Friday, November 4, 2011

Types of reports in SSRS

  • Parameterized Reports: In this report we assign variables to report. Using in inside where condition we can make it drop-down in list while in equal condition it takes parameter as an input and display report according to parameters selection.
  • Linked Reports: A linked report is a report server item that provides an access point to an existing report. Conceptually, it is similar to a program shortcut that you use to run a program or open a file.
  • A linked report is derived from an existing report and retains the original's report definition. A linked report always inherits report layout and data source properties of the original report. All other properties and settings can be different from those of the original report, including security, parameters, location, subscriptions, and schedules.
  • Snapshot Reports: A report snapshot is a report that contains layout information and query results that were retrieved at a specific point in time. Unlike on-demand reports, which get up-to-date query results when you select the report, report snapshots are processed on a schedule and then saved to a report server. When you select a report snapshot for viewing, the report server retrieves the stored report from the report server database and shows the data and layout that were current for the report at the time the snapshot was created. Report snapshots serve three purposes:
    • Report history. By creating a series of report snapshots, you can build a history of a report that shows how data changes over time.
    • Consistency. Use report snapshots when you want to provide consistent results for multiple users who must work with identical sets of data. With volatile data, an on-demand report can produce different results from one minute to the next. A report snapshot, by contrast, allows you to make valid comparisons against other reports or analytical tools that contain data from the same point in time.
    • Performance. By scheduling large reports to run during off-peak hours, you can reduce processing impact on the report server during core business hours.
  • Cached Report: A cached report is a saved copy of a processed report. Cached reports are used to improve performance by reducing the number of processing requests to the report processor and by reducing the time required to retrieve large reports. They have a mandatory expiration period, usually in minutes.

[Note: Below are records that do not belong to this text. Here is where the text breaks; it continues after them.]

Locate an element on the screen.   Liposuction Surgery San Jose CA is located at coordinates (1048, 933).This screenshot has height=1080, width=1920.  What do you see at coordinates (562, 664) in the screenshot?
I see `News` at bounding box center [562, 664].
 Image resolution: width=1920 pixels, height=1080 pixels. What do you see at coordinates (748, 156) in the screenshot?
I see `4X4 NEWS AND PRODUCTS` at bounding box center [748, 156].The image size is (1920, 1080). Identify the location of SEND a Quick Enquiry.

  • Click through reports: A clickthrough report is a report that displays related data from a report model when you click the interactive data contained within your model-based report. These reports are generated by the report server based on the information contained within the report model. The person who created the model determines which fields are interactive and which fields are returned when a clickthrough report is opened. These field settings cannot be changed in the report authoring tools.
  • Drilldown reports: Drilldown reports initially hide complexity and enable the user to toggle conditionally hidden report items to control how much detail data they want to see. Drilldown reports must retrieve all possible data that can be shown in the report.
  • Drill through reports: Drillthrough reports are standard reports that are accessed through a hyperlink on a text box in the original report. Drillthrough reports work with a main report and are the target of a drillthrough action for a report item such as placeholder text or a chart. The main report displays summary information, for example in a matrix or chart. Actions defined in the matrix or chart provides drillthrough links to reports that display greater details based on the aggregate in the main report. Drillthrough reports can be filtered by parameters, but they do not have to be. Drillthrough reports differ from subreports in that the report does not display within the original report, but opens separately.
  • Sub reports: A subreport is a report that displays another report inside the body of a main report. Conceptually, a subreport is similar to a frame in a Web page. It is used to embed a report within a report. Any report can be used as a subreport. The subreport can use different data sources than the main report.